**TEXT SHOWN:**
[start]
PEP 414: Explicit Unicode literals¶
To ease the transition from Python 2 for Unicode aware Python applications
that make heavy use of Unicode literals, Python 3.3 once again supports the
“u
” prefix for string literals. This prefix has no semantic significance
in Python 3, it is provided solely to reduce the number of purely mechanical
changes in migrating to Python 3, making it easier for developers to focus on
the more significant semantic changes (such as the stricter default
separation of binary and text data).
See also
- PEP 414 - Explicit Unicode literals
- PEP written by Armin Ronacher.
PEP 3155: Qualified name for classes and functions¶
Functions and class objects have a new __qualname__
attribute representing
the “path” from the module top-level to their definition. For global functions
and classes, this is the same as __name__
. For other functions and classes,
it provides better information about where they were actually defined, and
how they might be accessible from the global scope.
[end]
**PROBLEMS TO SOLVE:**
[a] According to the Python notes, which version of Python once again supports the "u" prefix for string literals?
[b] Rewrite the Python notes from "PEP 3155: Qualified" to "the global scope.", swapping "definition" for "declaration".

**DATA BLOCK:**
[start]
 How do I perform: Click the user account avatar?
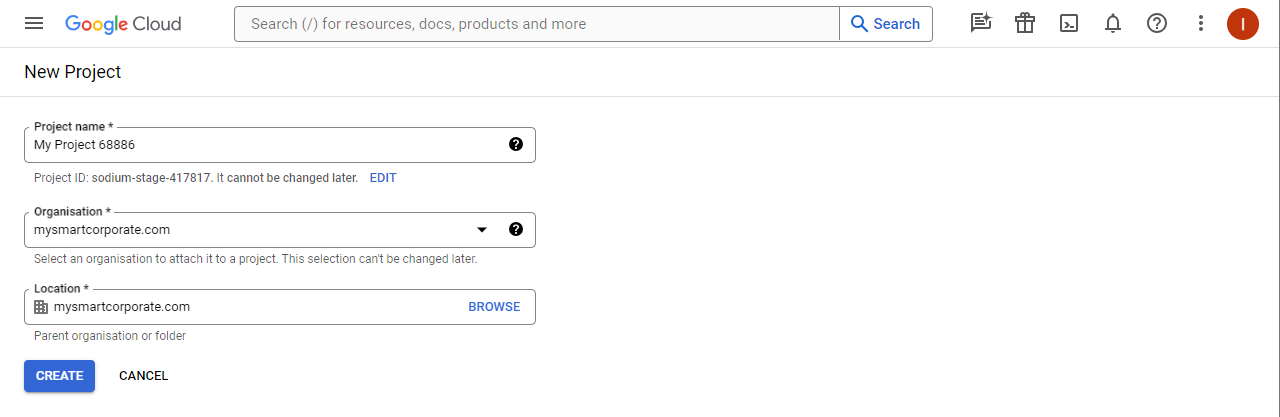(1242, 24)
[end]
**ANSWERS FOR THE EXERCISE:**
[a] Python 3.3

[b]
PEP 3155: Qualified name for classes and functions¶
Functions and class objects have a new __qualname__
attribute representing
the “path” from the module top-level to their declaration. For global functions
and classes, this is the same as __name__
. For other functions and classes,
it provides better information about where they were actually defined, and
how they might be accessible from the global scope.